__SOURCE PASSAGE__.
-- -- --

The American Cancer Society (ACS) in partnership with Canary Foundation has a postdoctoral fellowship program focused on studies towards development of strategies for the early detection of cancer. This program is crucial to ensuring that both the best and brightest researchers are drawn to early detection research and that institutions conducting early detection research will have the talented personnel they need.
ACS is dedicated to eliminating cancer as a major health problem by preventing cancer, saving lives, and diminishing suffering from cancer, through research, education, advocacy and service. Its activities include providing grants to researchers, running public health advertising campaigns, and organizing projects.
The Public Library of Science (PLoS) has teamed up with Canary Foundation to create an online hub to aggregate information on early detection of cancer called The Canary Journal.
PLoS is a nonprofit organization of scientists and physicians committed to making the world's scientific and medical literature a freely available public resource.
PLoS goals are to:
- Open the doors to the world's library of scientific knowledge by giving any scientist, physician, patient, or student - anywhere in the world - unlimited access to the latest scientific research.
- Facilitate research, informed medical practice, and education by making it possible to freely search the full text of every published article to locate specific ideas, methods, experimental results, and observations.
- Enable scientists, librarians, publishers, and entrepreneurs to develop innovative ways to explore and use the world's treasury of scientific ideas and discoveries.
PLoS publishes scientific papers in six different subject-focused journals as well as in PLoS ONE an online, high-volume, swift, efficient, and economical system for the publication of peer-reviewed research in all areas of science and medicine, with innovative user tools for post-publication commenting, rating, and discussion.

-- -- --

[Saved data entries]
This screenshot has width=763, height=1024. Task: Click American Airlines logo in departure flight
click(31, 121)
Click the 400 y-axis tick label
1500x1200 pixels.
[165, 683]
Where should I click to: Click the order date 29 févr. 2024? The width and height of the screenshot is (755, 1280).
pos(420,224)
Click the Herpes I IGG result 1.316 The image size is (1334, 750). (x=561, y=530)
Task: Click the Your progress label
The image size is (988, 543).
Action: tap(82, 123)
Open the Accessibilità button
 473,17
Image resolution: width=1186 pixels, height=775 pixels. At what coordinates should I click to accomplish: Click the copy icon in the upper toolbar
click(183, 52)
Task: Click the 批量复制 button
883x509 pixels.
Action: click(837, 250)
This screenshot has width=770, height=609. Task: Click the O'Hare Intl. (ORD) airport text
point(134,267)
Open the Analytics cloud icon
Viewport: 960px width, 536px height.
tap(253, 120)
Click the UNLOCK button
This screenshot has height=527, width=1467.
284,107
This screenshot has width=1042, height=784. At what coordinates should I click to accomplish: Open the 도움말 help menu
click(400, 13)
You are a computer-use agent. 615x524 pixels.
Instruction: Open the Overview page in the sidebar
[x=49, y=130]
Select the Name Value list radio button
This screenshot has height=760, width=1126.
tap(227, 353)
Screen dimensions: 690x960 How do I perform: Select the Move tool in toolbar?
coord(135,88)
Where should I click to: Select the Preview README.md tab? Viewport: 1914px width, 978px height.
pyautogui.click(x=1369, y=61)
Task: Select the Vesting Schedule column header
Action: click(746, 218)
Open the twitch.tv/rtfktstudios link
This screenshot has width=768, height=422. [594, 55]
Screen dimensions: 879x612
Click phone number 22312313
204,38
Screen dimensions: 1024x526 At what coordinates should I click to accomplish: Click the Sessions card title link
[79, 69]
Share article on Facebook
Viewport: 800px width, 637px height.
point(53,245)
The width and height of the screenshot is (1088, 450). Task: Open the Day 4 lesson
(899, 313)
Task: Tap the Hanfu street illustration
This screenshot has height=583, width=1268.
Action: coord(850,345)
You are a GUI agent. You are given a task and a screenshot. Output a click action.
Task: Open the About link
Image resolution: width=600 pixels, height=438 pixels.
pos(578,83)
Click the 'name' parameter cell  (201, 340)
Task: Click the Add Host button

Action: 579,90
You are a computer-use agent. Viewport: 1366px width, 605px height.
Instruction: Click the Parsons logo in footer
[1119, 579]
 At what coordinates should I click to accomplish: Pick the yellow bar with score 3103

-- -- --

__EXERCISE INSTRUCTIONS__.
1) In the passage on Canary Foundation's partners, what is the name of the online hub that PLoS and Canary Foundation created?
2) For each statement, indicate whether it agrees with the passage on Canary Foundation's partners, and quote the words that decide it: (a) The fellowship program run with the American Cancer Society is for postdoctoral researchers. (b) PLoS is a for-profit publisher. (c) PLoS publishes papers in six subject-focused journals besides PLoS ONE.
The saved data entries are not needed for this work.

__TASK-BY-TASK ANSWERS__.
1) The Canary Journal.

2)
(a) Yes: "has a postdoctoral fellowship program focused on studies towards development of strategies for the early detection of cancer"
(b) No: "PLoS is a nonprofit organization of scientists and physicians"
(c) Yes: "PLoS publishes scientific papers in six different subject-focused journals as well as in PLoS ONE"